# Supervised NLP

In this exercise, we will attempt to predict whether a sentence comes from _Alice in Wonderland_ by Lewis Carroll or _Persuasion_ by Jane Austen.  We'll perform NLP to create the input features for the model before using some run of the mill classifiers for the prediction.

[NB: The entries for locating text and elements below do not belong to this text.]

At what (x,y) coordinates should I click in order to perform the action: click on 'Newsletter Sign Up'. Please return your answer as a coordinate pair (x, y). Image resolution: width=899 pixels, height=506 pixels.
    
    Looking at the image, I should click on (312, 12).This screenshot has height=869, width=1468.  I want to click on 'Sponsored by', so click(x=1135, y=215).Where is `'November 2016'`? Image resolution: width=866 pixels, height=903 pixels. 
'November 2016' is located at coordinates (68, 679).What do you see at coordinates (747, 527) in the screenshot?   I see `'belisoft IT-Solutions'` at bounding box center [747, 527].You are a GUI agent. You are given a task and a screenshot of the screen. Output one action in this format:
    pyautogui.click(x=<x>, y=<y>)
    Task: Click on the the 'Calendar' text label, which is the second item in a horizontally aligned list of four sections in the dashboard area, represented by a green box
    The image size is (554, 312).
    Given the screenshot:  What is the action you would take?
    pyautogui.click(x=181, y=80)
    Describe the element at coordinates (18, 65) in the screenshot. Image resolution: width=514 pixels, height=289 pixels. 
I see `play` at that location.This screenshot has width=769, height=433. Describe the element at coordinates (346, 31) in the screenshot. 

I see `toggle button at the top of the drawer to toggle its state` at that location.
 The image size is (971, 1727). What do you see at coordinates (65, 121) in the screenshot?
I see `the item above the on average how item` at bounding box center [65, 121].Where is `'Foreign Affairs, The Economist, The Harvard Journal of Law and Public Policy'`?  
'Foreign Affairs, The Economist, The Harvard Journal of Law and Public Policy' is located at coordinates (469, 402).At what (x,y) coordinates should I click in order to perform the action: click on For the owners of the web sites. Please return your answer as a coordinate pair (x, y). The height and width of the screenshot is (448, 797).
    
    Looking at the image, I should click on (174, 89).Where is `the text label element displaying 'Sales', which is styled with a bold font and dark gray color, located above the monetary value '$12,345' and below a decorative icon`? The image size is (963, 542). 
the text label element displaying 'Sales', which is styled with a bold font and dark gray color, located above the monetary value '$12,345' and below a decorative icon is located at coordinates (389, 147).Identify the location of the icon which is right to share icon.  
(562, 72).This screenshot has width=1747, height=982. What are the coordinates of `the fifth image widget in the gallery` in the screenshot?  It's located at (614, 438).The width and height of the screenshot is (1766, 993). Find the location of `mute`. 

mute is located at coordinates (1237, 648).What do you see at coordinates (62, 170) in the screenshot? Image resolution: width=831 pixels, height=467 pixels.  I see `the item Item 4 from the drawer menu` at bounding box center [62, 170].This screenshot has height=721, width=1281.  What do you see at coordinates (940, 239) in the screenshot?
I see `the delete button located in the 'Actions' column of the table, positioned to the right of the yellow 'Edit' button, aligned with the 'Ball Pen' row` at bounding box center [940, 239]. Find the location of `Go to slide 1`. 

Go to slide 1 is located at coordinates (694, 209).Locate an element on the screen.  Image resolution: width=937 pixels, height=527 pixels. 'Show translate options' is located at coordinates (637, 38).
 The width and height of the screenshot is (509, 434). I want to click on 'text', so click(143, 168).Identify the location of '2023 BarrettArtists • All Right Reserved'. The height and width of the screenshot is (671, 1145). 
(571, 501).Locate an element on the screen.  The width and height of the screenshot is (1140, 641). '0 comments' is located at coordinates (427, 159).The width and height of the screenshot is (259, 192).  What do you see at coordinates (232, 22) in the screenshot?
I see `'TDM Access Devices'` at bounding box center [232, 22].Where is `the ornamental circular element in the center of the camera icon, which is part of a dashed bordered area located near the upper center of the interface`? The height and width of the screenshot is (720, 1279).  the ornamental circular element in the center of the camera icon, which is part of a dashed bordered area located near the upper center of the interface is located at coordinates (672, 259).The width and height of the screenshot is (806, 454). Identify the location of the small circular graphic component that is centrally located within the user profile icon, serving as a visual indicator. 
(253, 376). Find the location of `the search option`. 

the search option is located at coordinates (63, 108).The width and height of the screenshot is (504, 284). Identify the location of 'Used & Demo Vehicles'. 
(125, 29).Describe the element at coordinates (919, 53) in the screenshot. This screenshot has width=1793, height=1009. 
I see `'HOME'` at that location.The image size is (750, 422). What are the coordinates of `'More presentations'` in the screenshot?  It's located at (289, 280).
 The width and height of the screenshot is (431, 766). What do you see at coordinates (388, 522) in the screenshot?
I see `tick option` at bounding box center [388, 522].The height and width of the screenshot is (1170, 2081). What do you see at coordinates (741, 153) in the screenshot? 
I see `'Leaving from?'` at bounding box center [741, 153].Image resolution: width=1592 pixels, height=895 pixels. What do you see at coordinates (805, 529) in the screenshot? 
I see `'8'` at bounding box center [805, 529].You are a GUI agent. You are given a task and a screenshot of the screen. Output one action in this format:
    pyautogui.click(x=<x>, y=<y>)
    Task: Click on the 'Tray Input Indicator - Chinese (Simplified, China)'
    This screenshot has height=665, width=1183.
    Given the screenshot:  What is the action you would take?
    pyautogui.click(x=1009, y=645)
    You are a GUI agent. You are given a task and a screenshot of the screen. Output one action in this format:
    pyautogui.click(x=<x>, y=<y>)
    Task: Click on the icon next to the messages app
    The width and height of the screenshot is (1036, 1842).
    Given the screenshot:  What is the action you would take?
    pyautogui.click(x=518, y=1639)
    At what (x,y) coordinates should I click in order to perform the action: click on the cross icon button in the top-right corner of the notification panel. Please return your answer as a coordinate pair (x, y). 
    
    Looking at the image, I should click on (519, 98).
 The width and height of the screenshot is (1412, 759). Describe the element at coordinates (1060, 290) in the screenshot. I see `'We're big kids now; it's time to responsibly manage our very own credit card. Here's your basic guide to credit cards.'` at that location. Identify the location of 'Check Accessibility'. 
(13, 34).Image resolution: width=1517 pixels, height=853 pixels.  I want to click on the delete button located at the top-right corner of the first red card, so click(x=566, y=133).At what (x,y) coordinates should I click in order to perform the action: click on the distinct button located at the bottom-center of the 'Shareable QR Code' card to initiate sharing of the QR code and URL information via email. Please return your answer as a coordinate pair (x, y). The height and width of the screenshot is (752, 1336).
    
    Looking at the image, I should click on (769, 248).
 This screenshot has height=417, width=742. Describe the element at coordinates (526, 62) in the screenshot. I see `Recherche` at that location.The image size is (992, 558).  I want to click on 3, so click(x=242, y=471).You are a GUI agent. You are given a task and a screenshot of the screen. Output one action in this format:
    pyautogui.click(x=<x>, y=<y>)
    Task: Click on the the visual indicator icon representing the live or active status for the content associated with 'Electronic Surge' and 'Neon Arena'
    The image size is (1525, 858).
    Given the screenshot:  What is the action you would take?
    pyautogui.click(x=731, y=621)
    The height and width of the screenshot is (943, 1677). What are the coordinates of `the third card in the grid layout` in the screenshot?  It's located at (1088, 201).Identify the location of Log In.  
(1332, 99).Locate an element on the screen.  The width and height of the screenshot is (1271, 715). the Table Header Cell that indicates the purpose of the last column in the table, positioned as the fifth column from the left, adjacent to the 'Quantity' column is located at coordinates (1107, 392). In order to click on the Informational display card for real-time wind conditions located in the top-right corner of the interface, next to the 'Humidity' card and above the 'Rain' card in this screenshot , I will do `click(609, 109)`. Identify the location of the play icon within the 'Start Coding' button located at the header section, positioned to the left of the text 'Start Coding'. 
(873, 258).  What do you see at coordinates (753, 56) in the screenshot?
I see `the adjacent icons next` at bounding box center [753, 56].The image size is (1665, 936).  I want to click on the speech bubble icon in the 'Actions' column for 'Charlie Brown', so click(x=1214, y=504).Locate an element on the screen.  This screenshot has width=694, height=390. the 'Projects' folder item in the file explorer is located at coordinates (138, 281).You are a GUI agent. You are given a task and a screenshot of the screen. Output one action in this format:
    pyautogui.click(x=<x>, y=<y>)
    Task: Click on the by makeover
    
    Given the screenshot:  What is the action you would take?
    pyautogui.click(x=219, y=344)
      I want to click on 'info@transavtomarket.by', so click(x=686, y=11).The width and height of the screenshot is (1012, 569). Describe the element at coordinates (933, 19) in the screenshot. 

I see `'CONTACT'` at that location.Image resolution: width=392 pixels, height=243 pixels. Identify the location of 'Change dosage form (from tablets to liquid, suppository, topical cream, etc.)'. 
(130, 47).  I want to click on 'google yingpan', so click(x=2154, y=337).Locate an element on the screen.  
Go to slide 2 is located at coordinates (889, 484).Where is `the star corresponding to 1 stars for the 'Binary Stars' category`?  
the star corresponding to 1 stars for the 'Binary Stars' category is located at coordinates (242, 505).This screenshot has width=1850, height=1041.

The main feature generation method that we'll use is **Bag of Words**.  Its simply counting how many times each word appears in every sentence.

In [1]:
%matplotlib inline
import numpy as np
import pandas as pd
import spacy
import matplotlib.pyplot as plt
import seaborn as sns
import re
from nltk.corpus import gutenberg, stopwords
from collections import Counter
import nltk
from sklearn.feature_extraction.text import CountVectorizer

%matplotlib inline

In [2]:
# Utility function for standard text cleaning.
def text_cleaner(text):
    # Visual inspection identifies a form of punctuation spaCy does not
    # recognize: the double dash '--'.  Better get rid of it now!
    text = re.sub(r'--',' ',text)
    text = re.sub("[\[].*?[\]]", "", text)
    text = ' '.join(text.split())
    return text
    
# Load and clean the data.
persuasion = gutenberg.raw('austen-persuasion.txt')
alice = gutenberg.raw('carroll-alice.txt')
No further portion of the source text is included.